High rents = mamma’s boys?

December 23, 2007 at 2:13 pm | In cities, creativity, innovation, jane_jacobs, social_critique, urbanism | 2 Comments

And some other comments on creative societies…

Let’s start with this interesting item from Ananova, which I bookmarked several months ago:

Help for mummys’ boys

The Italian government is handing out grants to help mummys’ boys leave home.

The move comes after economists warned almost 60% of young adult Italians stayed at home and were not marrying, having children or building up homes of their own.

Economy Minister Tommaso Padoa-Schioppa says part of a two billion euro provision in the 2008 state budget will be used to help young people move out of family homes.

He said: “Let’s get these big babies out of the home. We’re encouraging young people to leave home.

“If they don’t, they just stay with their parents, they don’t get married and they don’t become independent. This is an important idea.”

Many young people say they cannot afford to move out of home so the government has announced plans to make more affordable accommodation available and build more public housing.

EU figures show that 56% of 25 to 29 year-olds still live with their parents in Italy, compared to 21% of Germans and just five per cent of Swedes.
http://www.ananova.com/news/story/sm_2540354.html?menu=

The relevance this has for all cities/ societies, it seems to me, is that issues around housing affordability have social consequences that go beyond the usual markers of economic disparity in cities.

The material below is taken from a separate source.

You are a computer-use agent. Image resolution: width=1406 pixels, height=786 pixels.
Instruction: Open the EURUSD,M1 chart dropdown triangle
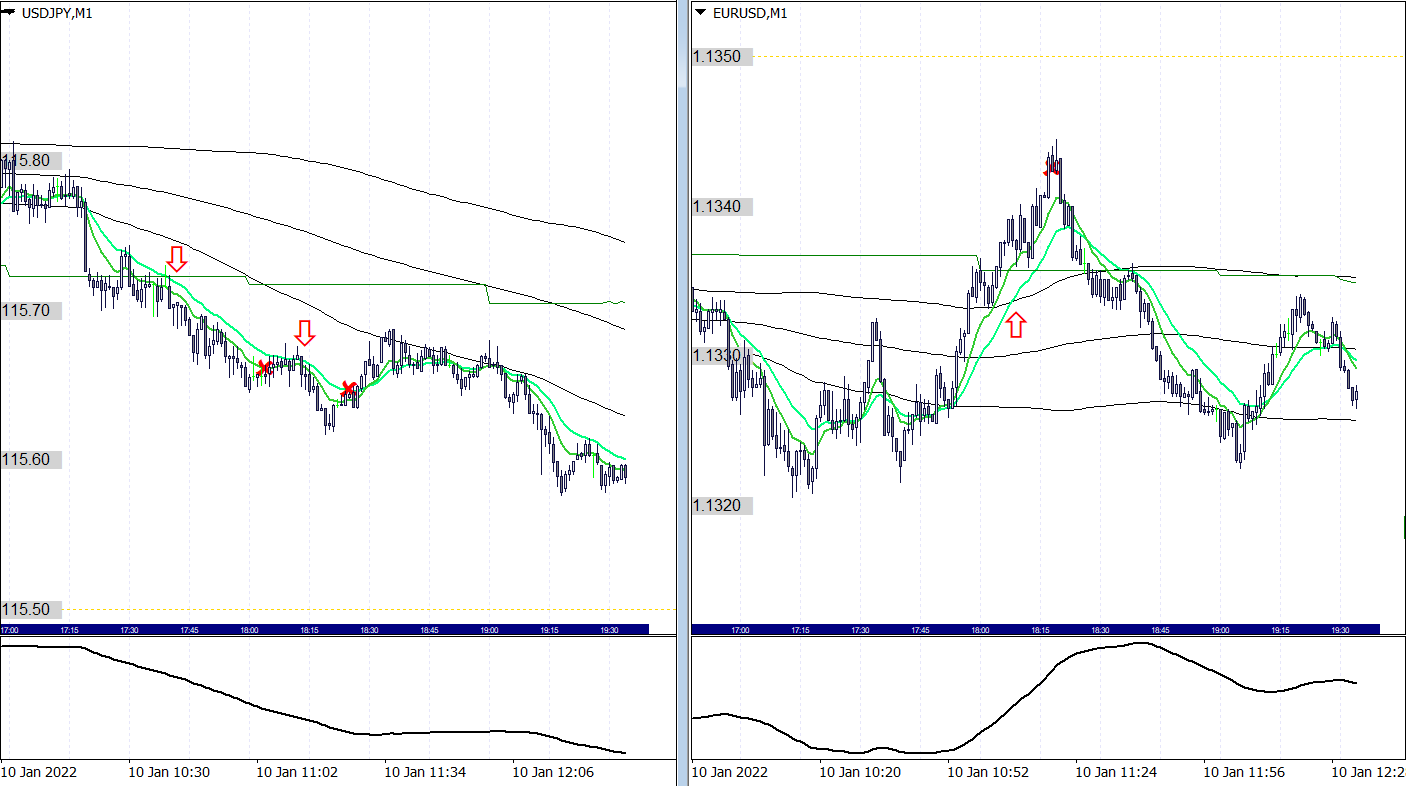click(700, 13)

From the statistics, the Swedes are coming out way ahead of the game, with only 5% of Swedes aged 25 to 29 years old living at home with their parents. The Swedes are known, of course, for their advanced social programs, including solutions around housing affordability. This closes the gap in economic disparity, which in turn lets that society reap competitive rewards and capture innovation gains that elude other societies. Grown children living with their parents is clearly a step backwards, whereas independence at young adulthood (just before middle age, in fact) is an indicator of social strength and resilience.

Underscoring this idea is an article in yesterday’s Globe & Mail by Richard Florida, called Pity the tri-city Toronto. (The article continues on page 2 here.) Florida describes the economic divide that fractures American cities in particular, and that data indicate that Toronto is in danger of breaking apart along similar lines. To date, Canada, Australia, and the Scandinavian countries had managed to …well, manage their economic disparities effectively, a trait that gave these countries an edge.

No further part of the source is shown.